The story is the basis for two phrases in common use. Most are familiar with them, but some have never read (or have forgotten) the story from which they come. The first is “The sky is falling!” and the second is “Chicken Little” (used as a description of a person).

Both these phrases come from the children’s story Chicken Little. It is a story that speaks to the need to be careful about what we fear and what we do not fear. For indeed, one of the traps of Satan is to get us to focus on what we ought not to fear, or on what is secondary, so that we do not focus on what we should fear, or on what is more important. Aristotle, citing Socrates, said that courage is the virtue of knowing what to fear and what not to fear.

Please take the time to read this story completely. It may seem tedious to us modern folks with limited attention spans, but its conclusion is made more powerful by the litany of details. Please share it with your children as well.

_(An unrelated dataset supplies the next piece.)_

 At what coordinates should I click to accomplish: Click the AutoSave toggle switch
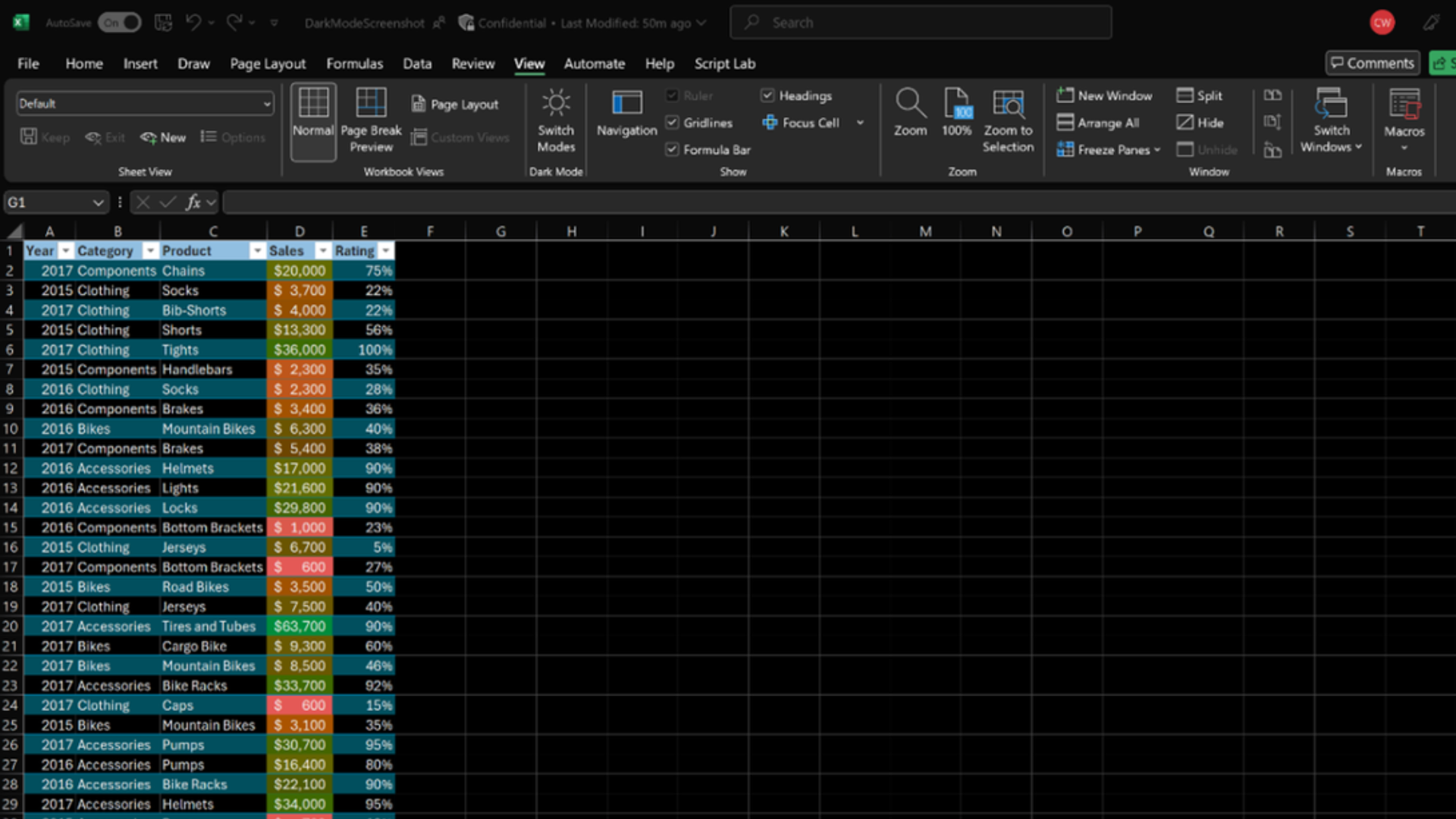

Chicken Little was in the woods one day when an acorn fell on her head.
It scared her so much she trembled all over.
She shook so hard, half her feathers fell out.
“Help! Help!” she cried. “The sky is falling! I must go tell the king!”
So she ran in great fright to tell the king.

Along the way she met Henny Penny.
“Where are you going, Chicken Little?” Henny Penny asked.

“Oh, help!” Chicken Little cried. “The sky is falling!”
“How do you know?” asked Henny Penny.
“Oh! I saw it with my own eyes, and heard it with my own ears,
and part of it fell on my head!”
“This is terrible, just terrible!” Henny Penny clucked. “We’d better run.”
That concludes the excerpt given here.